There is nothing to celebrate from the Speaker’s move though, as Westminster right now is home to a government in chaos. While the Brexit threat continues then the SNP is duty-bound to stand up for the people of Scotland. That is something that almost every Scottish Tory MP – with the honourable exception of Paul Masterton – failed to do in last Wednesday’s Westminster vote to take no-deal off the table.
Shortly after the Speaker’s intervention, SNP Westminster leader Ian Blackford issued a joint statement with the leaders of the Liberal Democrats, Plaid Cymru and the Green Party, saying that the priority should now be to put the decision back to the people in a second EU referendum with Remain on the ballot paper.The leaders have agreed that “there is no such thing as a good Brexit” and “remaining in that EU is the only way to protect jobs, living standards, public services, the environment and the economy”.

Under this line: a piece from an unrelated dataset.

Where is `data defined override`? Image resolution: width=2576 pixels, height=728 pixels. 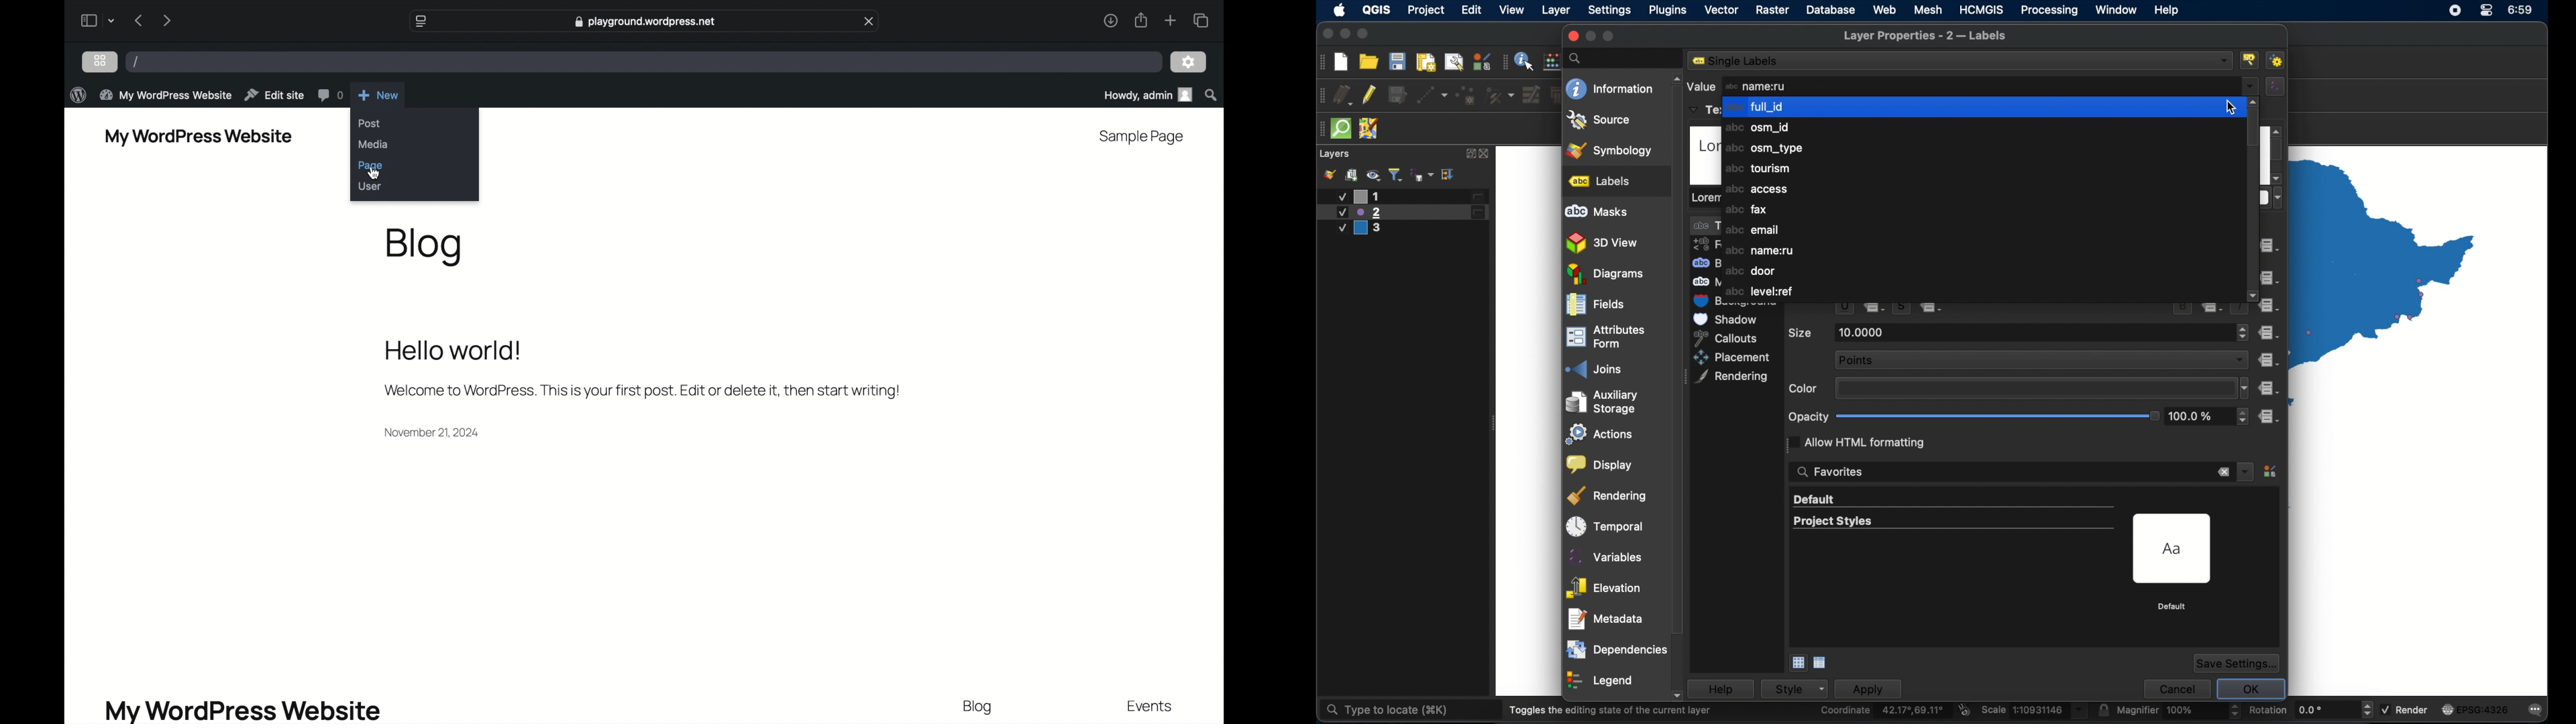
data defined override is located at coordinates (2269, 389).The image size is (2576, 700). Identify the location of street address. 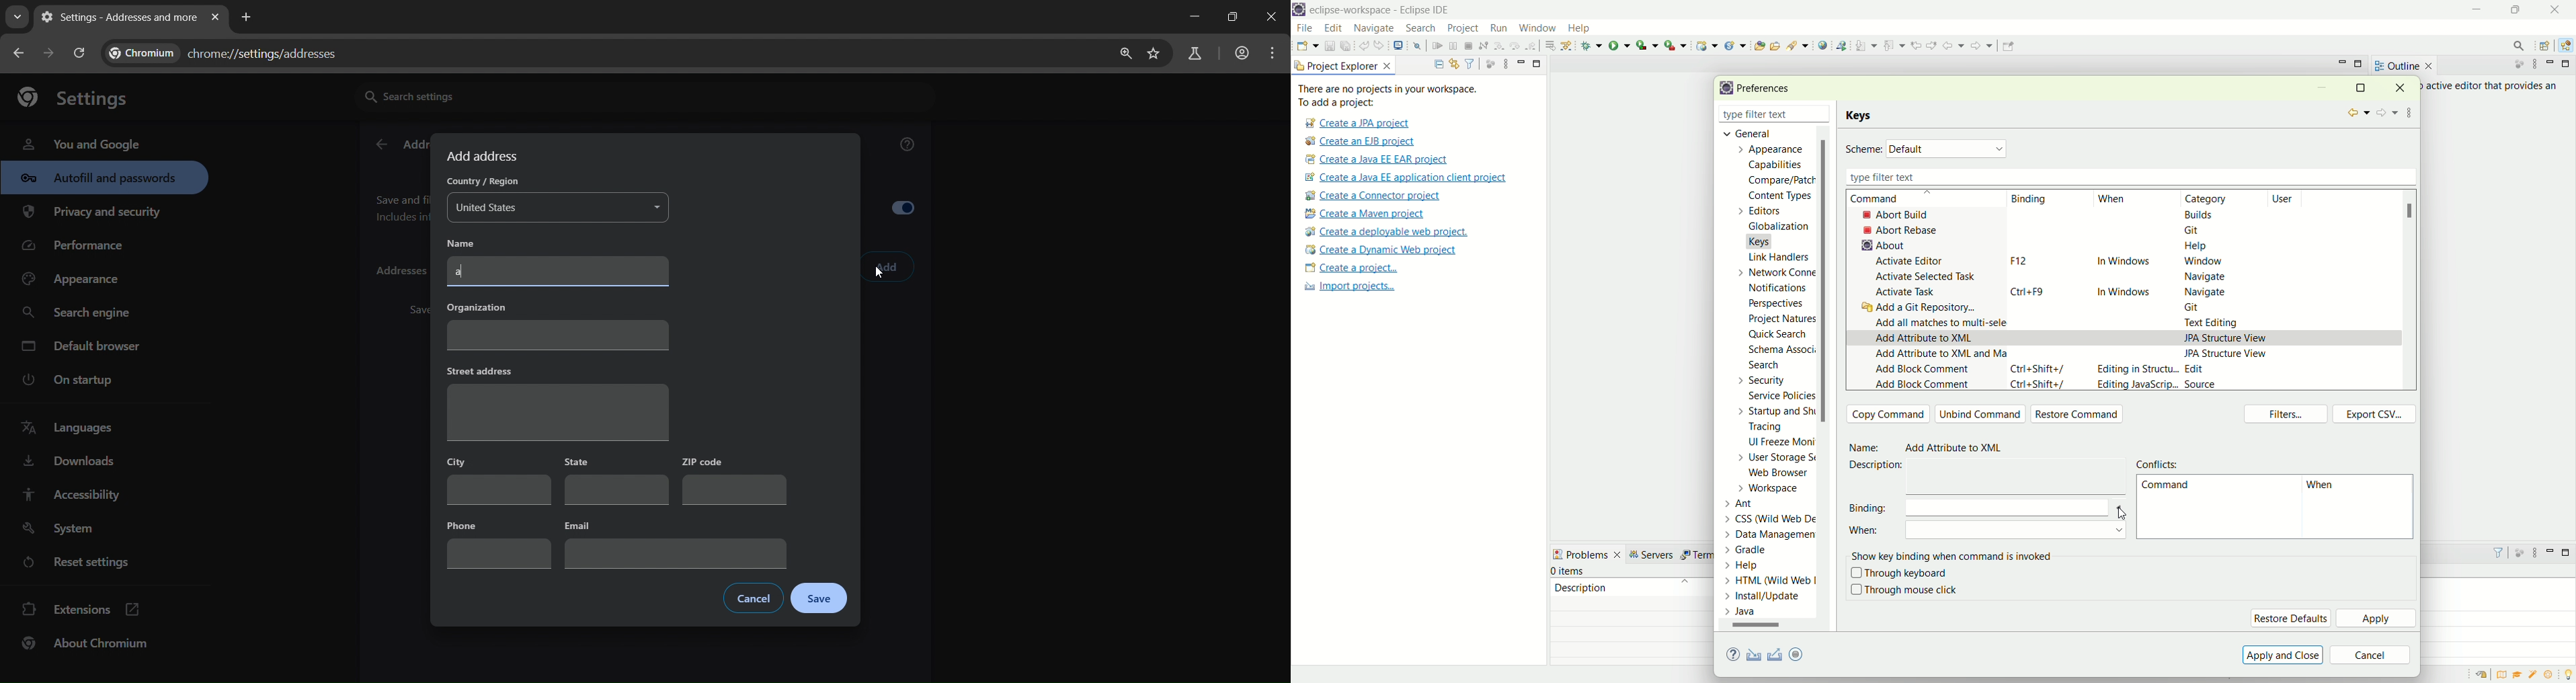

This would seem a reasonable way forward, with the majority of voters in every constituency in Scotland having voted to remain in the EU. Their voices must be heard.
Contrast this shambles with progress by the Scottish Government on the issues that really matter to folk.
For example, in terms of our pledge to drive up attainment in schools, since 2007 under this SNP Government 847 schools have been rebuilt or refurbished, including six in Orkney. We have invested £1.4m in building and refurbishing schools in Orkney since 2007 through the £1.8bn school building programme, Scotland’s Schools for the Future.
In 2019-20, Orkney Islands Council will receive £231,840 from the £120m Pupil Equity Funding, to be spent at the discretion of teachers and school leaders to close the attainment gap. Our increase in free childcare to 600 hours saves families up to £2,500 per child per year in total and our expansion to 1,140 hours will save families over £4,500 per child per year. In 2019-20, OIC will receive £1,273,000 in revenue funding and £0.8m in capital funding to support this expansion.
That’s getting on with the day job.
This is a regular column by local MSP Maree Todd, SNP. All list MSPs for the Highlands and Islands have been offered the same space.